1. Cache mechanics (30 pts) We consider a direct-mapped cache with parameters $(S, E, B)=(4,1,16)$ and the following code:
```
double x[5], y[5];
double sum = 0; int i;
for (i = 0; i < 10; i++)
    sum += x[2*i%5]*y[2*i%5];
```

We assume that $\mathrm{x}[0]$ goes into the first slot of the first block, y [0] goes into the first slot of the third block, and that sum and i are held in registers (meaning you do not need to consider them in the cache analysis).
(a) Determine the miss/hit sequences for x and y (something like x : MHHHMHHM..).
(b) Determine the miss rate for both the arrays.
(c) What is the operational intensity of the entire code?

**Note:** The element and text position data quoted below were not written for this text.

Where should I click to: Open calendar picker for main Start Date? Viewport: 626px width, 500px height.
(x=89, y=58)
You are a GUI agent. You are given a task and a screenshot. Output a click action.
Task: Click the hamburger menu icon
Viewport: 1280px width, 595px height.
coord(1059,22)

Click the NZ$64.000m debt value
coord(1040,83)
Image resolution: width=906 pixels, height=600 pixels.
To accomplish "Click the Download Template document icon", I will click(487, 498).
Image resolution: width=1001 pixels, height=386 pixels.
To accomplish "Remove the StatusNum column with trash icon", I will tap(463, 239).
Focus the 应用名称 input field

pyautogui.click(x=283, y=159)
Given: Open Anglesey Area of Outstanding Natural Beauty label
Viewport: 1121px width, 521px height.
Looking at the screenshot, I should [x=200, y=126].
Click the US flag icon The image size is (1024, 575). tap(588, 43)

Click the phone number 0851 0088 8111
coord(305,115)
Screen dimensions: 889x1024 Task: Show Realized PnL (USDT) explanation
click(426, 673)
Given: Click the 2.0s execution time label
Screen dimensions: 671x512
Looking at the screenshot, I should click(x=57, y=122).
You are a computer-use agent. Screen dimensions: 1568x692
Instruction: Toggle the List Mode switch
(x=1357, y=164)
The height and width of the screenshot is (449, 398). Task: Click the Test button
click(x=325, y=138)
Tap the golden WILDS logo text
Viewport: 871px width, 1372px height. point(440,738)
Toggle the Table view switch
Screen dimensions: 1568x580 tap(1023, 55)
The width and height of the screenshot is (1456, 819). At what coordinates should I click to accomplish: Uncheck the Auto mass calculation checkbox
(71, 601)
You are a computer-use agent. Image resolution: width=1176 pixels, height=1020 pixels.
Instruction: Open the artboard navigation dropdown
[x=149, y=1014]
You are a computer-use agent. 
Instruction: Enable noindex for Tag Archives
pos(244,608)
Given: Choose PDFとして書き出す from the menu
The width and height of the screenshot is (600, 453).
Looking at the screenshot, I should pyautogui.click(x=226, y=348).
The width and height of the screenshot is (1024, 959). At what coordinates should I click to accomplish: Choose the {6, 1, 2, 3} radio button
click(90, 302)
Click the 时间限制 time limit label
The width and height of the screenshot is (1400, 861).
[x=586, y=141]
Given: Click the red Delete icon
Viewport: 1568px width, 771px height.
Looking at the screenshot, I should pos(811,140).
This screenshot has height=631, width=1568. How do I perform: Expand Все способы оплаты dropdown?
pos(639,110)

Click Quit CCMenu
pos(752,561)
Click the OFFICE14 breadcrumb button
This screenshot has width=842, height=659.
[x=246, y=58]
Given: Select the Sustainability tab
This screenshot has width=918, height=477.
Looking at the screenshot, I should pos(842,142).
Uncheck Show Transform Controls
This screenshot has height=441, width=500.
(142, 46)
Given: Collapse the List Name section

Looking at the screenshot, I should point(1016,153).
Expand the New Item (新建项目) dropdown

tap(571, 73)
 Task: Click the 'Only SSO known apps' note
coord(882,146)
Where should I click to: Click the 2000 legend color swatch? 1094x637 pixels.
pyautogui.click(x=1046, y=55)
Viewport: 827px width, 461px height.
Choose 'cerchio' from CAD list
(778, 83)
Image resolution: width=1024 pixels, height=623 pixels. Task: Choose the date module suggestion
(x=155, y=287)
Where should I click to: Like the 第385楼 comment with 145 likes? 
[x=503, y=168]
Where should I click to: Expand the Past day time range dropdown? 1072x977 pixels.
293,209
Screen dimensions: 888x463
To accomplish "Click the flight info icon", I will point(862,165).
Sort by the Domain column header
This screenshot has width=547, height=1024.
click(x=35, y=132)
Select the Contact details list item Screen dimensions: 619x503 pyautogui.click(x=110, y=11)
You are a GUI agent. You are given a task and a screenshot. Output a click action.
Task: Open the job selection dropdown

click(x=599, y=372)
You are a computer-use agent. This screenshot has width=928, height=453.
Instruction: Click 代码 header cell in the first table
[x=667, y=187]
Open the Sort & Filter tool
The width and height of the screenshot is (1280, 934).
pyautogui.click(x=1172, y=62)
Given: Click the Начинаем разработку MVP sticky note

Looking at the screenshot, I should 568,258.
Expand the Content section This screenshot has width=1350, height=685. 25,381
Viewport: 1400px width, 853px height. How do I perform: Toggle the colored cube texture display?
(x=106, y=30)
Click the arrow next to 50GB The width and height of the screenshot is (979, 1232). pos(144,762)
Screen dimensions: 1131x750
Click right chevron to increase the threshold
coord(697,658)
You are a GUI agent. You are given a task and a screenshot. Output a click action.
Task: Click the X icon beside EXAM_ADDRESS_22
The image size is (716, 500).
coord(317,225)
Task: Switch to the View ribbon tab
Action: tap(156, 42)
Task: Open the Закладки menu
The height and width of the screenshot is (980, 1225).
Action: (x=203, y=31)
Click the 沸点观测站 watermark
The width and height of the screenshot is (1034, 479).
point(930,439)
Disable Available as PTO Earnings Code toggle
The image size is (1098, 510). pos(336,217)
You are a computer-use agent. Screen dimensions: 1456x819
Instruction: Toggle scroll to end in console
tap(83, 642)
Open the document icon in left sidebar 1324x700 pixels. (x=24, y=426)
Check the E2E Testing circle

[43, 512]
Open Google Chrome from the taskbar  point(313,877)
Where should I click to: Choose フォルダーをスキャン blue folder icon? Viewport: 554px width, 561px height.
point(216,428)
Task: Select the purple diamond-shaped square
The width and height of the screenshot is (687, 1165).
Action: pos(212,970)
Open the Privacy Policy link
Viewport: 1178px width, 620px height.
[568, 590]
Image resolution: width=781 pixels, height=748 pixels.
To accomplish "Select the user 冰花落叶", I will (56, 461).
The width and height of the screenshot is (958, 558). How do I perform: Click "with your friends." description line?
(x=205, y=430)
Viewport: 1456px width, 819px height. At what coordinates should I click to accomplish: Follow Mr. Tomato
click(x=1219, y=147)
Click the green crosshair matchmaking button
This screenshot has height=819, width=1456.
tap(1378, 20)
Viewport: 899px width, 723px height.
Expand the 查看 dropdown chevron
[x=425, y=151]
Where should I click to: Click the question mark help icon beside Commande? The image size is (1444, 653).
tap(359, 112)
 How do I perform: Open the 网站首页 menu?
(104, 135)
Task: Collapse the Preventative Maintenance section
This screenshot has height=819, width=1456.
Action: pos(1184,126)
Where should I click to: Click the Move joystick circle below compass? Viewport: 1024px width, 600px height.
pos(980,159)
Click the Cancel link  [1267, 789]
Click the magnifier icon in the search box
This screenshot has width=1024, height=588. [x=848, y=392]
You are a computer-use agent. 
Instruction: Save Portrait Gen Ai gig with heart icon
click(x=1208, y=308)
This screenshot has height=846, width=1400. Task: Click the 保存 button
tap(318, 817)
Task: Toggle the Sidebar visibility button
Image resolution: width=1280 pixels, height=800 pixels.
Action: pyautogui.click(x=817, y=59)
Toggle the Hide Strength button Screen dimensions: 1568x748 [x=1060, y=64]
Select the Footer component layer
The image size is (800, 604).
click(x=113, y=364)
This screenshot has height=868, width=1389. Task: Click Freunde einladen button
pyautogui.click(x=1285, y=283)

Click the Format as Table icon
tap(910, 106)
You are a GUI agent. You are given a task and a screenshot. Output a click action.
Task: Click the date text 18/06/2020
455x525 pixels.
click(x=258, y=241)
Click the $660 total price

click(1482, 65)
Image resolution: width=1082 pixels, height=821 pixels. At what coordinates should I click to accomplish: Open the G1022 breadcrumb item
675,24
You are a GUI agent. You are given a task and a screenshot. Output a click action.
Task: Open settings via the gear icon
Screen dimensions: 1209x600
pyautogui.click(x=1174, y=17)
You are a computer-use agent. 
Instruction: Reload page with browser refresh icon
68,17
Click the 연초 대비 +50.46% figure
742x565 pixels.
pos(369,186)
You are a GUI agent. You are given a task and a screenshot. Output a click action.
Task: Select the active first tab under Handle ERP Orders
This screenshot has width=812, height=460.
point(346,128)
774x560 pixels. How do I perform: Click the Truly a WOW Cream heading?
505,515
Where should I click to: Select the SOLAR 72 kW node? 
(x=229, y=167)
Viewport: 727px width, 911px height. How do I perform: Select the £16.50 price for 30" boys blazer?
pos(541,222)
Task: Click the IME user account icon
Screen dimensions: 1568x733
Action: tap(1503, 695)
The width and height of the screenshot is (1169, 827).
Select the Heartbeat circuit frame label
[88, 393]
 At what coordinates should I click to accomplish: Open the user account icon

It helps to draw the cache. Provide enough detail so we see how you did it.

## Solution:

(a) For both x and y : MMMMHHHMMH .
(b) Miss rate $=60 \%$.
(c) Since we transfer 16 bytes every miss, $I=\frac{2 \cdot 10}{2 \cdot 6 \cdot 16}=0.1$ flops/B.
2. Cache mechanics (30 pts) Consider the following piece of code:

```
double x[128], sum;
int i,j;
for (int i = 0; i < 64; i++) {
j = i + 64;
sum += x[i] * x[j];
}
```

Assume the following:

- Array x begins at memory address 0 .
- The cache is cold.
- The only memory accesses are to the entries of $x$.


## Case 1

(a) Assume your cache is a 512-byte direct-mapped data cache with 16 -byte cache blocks. What is the cache miss rate?
(b) If the cache were twice as big, what would be the miss rate?

## Case 2

(a) Assume your cache is a 512-byte 2-way set associative using an LRU replacement policy with 16 -byte cache blocks. What is the cache miss rate?
(b) Will larger cache size help to reduce the miss rate?
(c) Will larger cache line help to reduce the miss rate?

## Solution:

## Case 1

(a) Miss rate $=100 \%$.
(b) Miss rate $=50 \%$.

## Case 2

(a) Miss rate $=50 \%$.
(b) No.
(c) Yes.
3. MMM analysis (20 pts) Consider the following code for a triple loop MMM $(C=A B+C)$ :

```
// A, B, C, are n x n matrices (data type double)
for (i = 0; i < n; i++)
    for (j = 0; j < n; j++)
        for (k = 0; k < n; k++)
            C[i][j] = C[i][j] + A[i][k]*B[k][j];
```

We assume a cold data cache with block of size $B$ bytes. Ignoring conflict misses:
(a) For fixed $n$, which is the smallest cache size (in bytes) such that the triple loop only incurs compulsory misses? Explain.
(b) For a last-level cache of size 8 MB with $B=64$ bytes, what is the largest $n$ such that you have only compulsory misses?
(c) What is the operational intensity using $n$ from 3 b ?

## Solution:

(a) $C=3 n^{2} \cdot 8$ bytes.
(b) $n=\left\lfloor\sqrt{\frac{C}{24}}\right\rfloor=591$ doubles.
(c) $I=\frac{2 n^{3}}{24 n^{2}}=\frac{n}{12}=49.25$ flops/B.
4. Proofreading (15 pts) Find a major mistake in the solution of Q4 from last year's exercise and fix it.

## Solution:

In Q4.b, the operational intensity $I$ is computed based on the number of misses $M$ from Q4.a. The error is in the computation of $I$. The solution assumes that only $Q=8 M$ bytes are transferred, but, when a miss occurs, an entire block is fetched from memory. Given a block size $B=8$ doubles, we have that $Q=8 \cdot B \cdot M=64 M$ bytes.